I was lucky enough to meet Glen when he was still an undergraduate student — he was experimenting with building prototype clinical decision support tools around the time I was receiving a grant to build a standards-based CDSS tool. He was keen, but was I noticed was his desire to make a difference with what he spent his time on. It was not long after that that I managed to get Glen to join our little EGADSS research team as a Masters student. He was instrumental throughout that work and developed some excellent skills, which only added to his fantastic approach to healthcare IT.

After our research project ended and Glen moved on to other work, we stayed in touch.

Two years ago I had the opportunity to recruit Glen back to work with me on some clinical architecture projects for Vancouver Island Health Authority.
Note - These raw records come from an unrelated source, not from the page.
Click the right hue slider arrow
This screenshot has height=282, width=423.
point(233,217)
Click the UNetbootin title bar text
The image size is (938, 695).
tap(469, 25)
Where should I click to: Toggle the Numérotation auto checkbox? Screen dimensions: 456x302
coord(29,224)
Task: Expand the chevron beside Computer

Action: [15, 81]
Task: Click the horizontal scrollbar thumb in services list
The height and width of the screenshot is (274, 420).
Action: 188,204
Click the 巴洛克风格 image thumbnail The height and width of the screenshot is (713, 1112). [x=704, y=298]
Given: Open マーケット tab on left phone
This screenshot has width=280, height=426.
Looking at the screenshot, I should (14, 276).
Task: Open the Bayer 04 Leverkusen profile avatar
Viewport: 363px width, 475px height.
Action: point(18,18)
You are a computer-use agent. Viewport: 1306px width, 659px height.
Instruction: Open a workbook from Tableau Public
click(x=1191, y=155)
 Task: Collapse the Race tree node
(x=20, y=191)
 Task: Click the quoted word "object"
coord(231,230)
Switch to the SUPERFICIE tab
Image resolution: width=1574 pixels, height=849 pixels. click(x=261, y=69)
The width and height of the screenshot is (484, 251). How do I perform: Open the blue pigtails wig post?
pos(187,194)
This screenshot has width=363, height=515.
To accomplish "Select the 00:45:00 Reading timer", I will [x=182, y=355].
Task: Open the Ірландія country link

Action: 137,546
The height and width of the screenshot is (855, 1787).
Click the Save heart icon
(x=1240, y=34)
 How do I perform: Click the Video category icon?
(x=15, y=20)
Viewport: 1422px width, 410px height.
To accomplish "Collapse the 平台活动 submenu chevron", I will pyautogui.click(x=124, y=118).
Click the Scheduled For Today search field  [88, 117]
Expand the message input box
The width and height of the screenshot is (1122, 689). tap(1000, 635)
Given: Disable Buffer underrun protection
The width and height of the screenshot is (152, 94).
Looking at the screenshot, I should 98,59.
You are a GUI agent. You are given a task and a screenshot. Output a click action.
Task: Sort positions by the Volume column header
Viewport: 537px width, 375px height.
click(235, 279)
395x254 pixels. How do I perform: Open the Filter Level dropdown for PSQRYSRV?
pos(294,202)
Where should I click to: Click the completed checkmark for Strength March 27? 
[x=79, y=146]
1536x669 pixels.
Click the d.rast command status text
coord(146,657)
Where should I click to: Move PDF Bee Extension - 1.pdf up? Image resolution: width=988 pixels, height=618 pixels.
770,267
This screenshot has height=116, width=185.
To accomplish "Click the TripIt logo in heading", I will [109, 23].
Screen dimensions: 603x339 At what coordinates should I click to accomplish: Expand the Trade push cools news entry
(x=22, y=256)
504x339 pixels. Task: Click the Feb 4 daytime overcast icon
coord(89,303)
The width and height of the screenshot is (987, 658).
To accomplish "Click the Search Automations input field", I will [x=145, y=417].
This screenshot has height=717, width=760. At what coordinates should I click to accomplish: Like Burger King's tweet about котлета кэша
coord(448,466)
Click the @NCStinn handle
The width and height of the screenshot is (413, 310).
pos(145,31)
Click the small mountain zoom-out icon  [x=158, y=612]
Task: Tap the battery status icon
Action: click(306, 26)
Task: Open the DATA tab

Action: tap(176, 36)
He has become a true colleague. Together, we have worked with VIHA to establish a greater understanding for the importance of clinical design, data design / standards, and process improvement. He helped to shape – and increase people’s understanding – of the clinical information architecture principles among other things.

It has been wonderful for me to work with Glen, not once, but twice. I have learned much from him over the years and hope that I will find ways to continue to collaborate with him.

Glen,

I want to wish you all the best in this next opportunity, one that I think is an important step for you and one I fully support. Make sure we stay in touch so our kids can play at the playground by the lake.

– Morgan

PS – For people reading this, who might be interested in applying for Glen’s position at VIHA, one piece of advice comes to mind. When applying for a job, it helps to be better than the person before you. This might be hard to do, filling Glen’s shoes. I suggest you think about ways of getting creative (like below).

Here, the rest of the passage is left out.